As projeções do Ibre são de uma taxa de câmbio de R$ 5,35 em 2020 e R$ 5,55 em 2021. No cenário mais otimista traçado pelo economista, o dólar voltaria para R$ 5,30 no próximo ano. No pessimista, iria a R$ 5,80.
Também foram feitos cálculos que comparam o real com outras moedas e buscam identificar os fatores desse desalinhamento.
A moeda brasileira apresenta desde abril um comportamento descolado dos principais países emergentes, que por sua vez têm uma performance pior que os países desenvolvidos, que possuem mais espaço ferramentas para enfrentar a crise gerada pela pandemia.

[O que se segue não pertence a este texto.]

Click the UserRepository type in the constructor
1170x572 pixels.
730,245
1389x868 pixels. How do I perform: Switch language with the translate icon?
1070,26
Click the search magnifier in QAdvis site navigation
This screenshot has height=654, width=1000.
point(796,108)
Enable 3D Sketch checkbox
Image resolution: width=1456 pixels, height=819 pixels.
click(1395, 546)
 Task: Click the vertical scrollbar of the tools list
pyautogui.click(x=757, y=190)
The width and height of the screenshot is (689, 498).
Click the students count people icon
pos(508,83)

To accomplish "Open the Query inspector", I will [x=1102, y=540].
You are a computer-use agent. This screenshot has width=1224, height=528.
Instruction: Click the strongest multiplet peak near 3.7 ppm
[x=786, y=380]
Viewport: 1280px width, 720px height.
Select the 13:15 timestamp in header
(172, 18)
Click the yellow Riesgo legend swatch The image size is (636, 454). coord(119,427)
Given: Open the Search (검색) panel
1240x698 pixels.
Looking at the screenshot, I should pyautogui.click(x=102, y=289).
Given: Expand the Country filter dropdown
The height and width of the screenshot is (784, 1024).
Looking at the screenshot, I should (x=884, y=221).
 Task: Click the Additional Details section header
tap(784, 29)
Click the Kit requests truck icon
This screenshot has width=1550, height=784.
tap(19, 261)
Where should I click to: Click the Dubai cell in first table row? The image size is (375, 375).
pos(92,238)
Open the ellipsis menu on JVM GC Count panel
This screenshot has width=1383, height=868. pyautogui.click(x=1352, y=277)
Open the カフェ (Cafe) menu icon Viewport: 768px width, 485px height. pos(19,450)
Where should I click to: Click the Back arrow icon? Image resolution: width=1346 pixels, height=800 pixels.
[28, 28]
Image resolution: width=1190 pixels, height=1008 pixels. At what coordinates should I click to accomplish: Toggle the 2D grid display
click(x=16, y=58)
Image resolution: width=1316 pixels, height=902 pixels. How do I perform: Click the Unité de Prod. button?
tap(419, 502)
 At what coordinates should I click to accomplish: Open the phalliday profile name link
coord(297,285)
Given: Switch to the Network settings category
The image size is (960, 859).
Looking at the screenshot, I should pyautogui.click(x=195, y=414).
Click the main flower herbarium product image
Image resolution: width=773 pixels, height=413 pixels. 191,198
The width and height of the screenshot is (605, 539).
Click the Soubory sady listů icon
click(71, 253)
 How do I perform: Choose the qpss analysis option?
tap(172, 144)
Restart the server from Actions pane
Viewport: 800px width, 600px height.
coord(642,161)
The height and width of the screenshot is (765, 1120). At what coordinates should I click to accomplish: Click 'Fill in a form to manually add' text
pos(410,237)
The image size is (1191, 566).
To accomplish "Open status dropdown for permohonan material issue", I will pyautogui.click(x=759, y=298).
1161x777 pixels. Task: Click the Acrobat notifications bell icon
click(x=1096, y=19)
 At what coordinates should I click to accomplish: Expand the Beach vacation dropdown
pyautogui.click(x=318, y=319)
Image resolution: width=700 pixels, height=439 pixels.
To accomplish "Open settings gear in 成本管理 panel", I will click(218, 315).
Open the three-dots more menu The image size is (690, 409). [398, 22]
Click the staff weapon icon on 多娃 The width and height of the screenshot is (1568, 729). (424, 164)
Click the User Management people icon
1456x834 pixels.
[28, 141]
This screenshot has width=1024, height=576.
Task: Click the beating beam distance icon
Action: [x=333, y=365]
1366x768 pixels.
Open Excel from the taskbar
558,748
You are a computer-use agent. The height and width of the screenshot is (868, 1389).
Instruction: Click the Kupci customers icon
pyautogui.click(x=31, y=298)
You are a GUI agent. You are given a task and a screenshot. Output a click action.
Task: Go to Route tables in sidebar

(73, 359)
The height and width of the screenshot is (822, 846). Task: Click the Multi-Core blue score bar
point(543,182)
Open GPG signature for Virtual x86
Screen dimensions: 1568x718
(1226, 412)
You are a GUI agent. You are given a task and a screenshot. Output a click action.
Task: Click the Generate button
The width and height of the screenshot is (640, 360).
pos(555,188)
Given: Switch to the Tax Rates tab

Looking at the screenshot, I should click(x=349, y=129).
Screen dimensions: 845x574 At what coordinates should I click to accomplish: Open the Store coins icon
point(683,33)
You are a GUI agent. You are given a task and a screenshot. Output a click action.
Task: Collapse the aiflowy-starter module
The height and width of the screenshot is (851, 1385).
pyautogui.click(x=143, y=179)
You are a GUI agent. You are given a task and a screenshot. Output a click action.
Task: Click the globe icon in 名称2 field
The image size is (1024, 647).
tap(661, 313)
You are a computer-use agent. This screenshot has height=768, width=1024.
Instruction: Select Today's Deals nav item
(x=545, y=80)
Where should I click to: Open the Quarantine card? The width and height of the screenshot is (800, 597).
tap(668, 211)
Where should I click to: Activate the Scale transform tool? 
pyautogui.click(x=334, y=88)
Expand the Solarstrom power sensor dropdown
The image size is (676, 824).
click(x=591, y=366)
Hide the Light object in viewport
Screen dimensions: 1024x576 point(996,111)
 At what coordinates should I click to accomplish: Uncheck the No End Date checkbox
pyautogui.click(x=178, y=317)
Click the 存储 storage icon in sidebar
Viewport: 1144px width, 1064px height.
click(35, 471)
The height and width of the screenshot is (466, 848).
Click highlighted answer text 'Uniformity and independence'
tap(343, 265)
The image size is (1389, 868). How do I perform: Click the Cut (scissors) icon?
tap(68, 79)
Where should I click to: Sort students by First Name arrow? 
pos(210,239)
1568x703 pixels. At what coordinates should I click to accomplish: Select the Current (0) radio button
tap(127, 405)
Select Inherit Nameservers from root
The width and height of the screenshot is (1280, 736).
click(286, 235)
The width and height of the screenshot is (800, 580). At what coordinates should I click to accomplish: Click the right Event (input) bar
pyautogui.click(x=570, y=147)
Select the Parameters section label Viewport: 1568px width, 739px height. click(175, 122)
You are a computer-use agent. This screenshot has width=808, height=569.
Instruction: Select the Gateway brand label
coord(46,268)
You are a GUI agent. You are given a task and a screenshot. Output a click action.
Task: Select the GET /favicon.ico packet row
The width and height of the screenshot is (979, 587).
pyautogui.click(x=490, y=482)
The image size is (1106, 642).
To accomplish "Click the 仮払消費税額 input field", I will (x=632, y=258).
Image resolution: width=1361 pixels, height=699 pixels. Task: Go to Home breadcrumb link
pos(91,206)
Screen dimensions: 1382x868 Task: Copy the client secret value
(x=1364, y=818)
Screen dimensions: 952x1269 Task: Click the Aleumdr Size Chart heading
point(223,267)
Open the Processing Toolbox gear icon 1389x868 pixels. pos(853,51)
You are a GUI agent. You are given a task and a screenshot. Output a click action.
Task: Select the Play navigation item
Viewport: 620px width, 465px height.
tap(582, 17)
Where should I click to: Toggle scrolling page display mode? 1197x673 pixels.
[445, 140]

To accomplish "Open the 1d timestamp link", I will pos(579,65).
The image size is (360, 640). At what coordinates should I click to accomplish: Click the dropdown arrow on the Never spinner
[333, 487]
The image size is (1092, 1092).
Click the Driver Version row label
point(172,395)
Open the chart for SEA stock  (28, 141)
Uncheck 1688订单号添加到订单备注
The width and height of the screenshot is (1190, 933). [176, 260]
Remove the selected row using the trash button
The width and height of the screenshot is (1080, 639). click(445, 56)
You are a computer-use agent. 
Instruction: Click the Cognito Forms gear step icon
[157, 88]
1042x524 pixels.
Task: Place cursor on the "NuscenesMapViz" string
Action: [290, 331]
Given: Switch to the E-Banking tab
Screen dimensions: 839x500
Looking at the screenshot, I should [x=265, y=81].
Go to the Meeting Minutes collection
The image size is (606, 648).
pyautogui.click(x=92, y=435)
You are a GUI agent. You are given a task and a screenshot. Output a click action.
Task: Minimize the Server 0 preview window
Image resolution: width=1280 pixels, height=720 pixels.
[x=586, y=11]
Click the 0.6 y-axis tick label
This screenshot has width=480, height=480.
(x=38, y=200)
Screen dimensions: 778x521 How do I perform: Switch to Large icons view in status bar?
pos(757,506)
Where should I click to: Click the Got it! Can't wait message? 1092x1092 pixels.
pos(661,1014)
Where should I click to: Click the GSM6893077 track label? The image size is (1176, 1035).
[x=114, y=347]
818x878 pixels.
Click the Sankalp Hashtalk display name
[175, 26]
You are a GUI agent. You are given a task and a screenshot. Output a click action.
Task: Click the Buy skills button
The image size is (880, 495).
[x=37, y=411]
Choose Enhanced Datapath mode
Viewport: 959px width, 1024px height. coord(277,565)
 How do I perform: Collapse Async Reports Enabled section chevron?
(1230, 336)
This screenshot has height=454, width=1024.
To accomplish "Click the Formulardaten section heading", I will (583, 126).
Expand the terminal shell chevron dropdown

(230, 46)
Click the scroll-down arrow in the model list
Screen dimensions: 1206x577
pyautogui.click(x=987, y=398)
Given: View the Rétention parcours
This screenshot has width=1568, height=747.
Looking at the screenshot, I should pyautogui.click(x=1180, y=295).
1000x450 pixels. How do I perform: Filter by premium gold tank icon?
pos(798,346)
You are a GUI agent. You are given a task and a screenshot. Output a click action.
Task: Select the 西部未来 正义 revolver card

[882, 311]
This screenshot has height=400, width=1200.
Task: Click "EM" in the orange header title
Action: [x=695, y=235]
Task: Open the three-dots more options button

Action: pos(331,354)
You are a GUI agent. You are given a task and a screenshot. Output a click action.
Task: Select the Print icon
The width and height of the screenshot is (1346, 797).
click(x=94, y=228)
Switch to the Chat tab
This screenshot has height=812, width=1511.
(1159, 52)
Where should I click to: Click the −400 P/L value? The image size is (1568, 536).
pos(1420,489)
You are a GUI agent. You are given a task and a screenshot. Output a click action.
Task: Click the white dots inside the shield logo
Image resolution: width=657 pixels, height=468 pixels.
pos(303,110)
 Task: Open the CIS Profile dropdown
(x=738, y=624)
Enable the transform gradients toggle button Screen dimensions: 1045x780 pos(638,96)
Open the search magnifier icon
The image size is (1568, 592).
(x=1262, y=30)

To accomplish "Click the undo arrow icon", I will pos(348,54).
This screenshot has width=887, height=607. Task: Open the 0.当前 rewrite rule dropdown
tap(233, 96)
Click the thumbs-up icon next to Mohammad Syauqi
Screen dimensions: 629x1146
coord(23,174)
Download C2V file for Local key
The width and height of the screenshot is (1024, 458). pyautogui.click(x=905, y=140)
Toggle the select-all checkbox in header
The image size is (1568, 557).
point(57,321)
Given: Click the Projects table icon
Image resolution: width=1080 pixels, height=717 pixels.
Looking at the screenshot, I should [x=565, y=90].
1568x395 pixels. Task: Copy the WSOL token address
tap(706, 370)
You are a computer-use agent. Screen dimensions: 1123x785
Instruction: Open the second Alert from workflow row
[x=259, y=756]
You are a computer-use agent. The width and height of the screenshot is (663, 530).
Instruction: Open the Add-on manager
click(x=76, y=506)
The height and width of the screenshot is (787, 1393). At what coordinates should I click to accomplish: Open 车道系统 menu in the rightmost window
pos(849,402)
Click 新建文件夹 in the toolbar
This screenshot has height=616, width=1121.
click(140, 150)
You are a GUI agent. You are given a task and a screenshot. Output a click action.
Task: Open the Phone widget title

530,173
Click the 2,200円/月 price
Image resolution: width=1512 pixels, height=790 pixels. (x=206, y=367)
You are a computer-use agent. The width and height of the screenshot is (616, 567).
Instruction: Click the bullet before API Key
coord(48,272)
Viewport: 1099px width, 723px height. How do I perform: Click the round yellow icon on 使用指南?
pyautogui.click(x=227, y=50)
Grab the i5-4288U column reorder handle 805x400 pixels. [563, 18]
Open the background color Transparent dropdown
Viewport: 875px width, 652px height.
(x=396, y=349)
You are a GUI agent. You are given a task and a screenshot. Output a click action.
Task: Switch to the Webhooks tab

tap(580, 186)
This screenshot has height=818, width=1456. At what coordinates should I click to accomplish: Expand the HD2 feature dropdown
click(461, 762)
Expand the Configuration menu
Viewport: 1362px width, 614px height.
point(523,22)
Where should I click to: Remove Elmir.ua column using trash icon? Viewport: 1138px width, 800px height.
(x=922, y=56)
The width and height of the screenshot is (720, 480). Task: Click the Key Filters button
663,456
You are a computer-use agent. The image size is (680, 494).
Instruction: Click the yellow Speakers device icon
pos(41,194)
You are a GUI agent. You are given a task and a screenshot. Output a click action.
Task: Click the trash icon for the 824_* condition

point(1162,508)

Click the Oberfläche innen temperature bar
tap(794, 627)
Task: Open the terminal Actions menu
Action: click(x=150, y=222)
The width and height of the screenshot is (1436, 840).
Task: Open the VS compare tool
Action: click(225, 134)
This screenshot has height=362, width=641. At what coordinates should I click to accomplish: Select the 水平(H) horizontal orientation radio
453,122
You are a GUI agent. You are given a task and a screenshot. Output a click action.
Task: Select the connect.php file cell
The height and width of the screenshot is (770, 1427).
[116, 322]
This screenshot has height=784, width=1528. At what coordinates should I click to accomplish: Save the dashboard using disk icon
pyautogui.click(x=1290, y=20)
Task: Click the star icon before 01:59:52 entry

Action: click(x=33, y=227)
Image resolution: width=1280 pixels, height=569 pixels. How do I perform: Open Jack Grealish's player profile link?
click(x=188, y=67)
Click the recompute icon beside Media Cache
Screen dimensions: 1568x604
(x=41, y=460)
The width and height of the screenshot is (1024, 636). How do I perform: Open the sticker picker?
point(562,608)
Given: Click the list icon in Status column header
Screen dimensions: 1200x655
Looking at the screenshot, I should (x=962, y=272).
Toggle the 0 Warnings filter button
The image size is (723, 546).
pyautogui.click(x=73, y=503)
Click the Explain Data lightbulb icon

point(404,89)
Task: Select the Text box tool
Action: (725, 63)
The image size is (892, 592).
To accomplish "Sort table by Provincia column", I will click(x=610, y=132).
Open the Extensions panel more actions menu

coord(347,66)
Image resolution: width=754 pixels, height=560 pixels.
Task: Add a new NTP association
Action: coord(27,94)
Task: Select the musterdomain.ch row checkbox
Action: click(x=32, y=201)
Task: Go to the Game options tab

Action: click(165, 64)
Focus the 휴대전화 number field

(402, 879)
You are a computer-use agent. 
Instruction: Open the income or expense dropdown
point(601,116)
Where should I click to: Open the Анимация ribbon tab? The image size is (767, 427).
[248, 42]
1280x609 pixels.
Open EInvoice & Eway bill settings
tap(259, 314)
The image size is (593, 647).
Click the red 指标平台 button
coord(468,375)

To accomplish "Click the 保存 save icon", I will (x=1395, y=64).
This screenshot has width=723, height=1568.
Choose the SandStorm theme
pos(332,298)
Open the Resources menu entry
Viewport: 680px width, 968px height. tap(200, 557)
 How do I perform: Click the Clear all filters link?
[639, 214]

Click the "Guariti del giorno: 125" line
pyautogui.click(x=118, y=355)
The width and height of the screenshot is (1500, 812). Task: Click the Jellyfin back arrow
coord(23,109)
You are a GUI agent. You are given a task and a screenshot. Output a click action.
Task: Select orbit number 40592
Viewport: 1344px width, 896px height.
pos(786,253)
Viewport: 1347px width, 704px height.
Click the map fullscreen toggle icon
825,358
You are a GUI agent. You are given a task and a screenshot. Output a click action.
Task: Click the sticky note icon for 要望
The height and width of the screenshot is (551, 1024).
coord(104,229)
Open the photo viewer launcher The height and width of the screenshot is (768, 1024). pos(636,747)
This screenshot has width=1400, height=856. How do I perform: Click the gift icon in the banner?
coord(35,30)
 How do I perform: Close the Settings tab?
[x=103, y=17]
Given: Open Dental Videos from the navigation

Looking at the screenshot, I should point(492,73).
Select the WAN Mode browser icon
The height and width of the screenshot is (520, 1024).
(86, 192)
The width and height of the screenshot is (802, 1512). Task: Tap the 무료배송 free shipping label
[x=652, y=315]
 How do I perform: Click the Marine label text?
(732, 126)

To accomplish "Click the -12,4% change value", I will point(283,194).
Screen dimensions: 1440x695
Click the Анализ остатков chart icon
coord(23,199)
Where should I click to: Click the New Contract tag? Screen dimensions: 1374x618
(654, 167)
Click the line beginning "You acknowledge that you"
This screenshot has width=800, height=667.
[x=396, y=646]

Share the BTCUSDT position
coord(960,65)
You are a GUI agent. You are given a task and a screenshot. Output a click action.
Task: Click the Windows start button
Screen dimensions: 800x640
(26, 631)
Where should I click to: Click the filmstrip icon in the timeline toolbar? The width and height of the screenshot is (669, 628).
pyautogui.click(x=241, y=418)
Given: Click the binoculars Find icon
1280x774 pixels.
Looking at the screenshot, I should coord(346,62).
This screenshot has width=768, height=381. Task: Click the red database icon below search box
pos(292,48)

“Você está começando a abrir uma diferenciação grande entre o mundo desenvolvido e o mundo emergente. O mundo desenvolvido tem mais margem de manobra, consegue lidar melhor com a crise, tem mais espaço fiscal e, mesmo que não tenha espaço fiscal, tem moeda forte, se financia em moeda doméstica. Para nosso azar, a nossa moeda descola ainda mais. Isso nos sugere que tem alguma coisa específica acontecendo com o Brasil”, afirma Ribeiro.
Ao decompor os fatores da depreciação em externos, domésticos e diferencial de juros, a conclusão é que este último teve alguma importância, mas não de modo a superar a tendência gerada pelos outros dois, em especial, as questões internas.
Segundo Ribeiro, desde o final de abril, são pouquíssimos os momentos em que fatores domésticos ajudaram no fortalecimento da moeda. Em geral, puxaram a depreciação, muitas vezes se contrapondo ao cenário externo, que em alguns momentos atuava no sentido de valores a moeda nacional.
“Essa incapacidade do Brasil de absorver uma melhora no mundo ou, colocando de outra forma, a nossa capacidade de nos atrapalharmos não é uma propriedade dos últimos dias, tem acontecido há bastante tempo. Qualquer corte que você queira usar na avaliação dos fatores domésticos e externos, consistentemente, com pouquíssimas exceções, os fatores domésticos operam na direção de depreciar a moeda”, afirmou.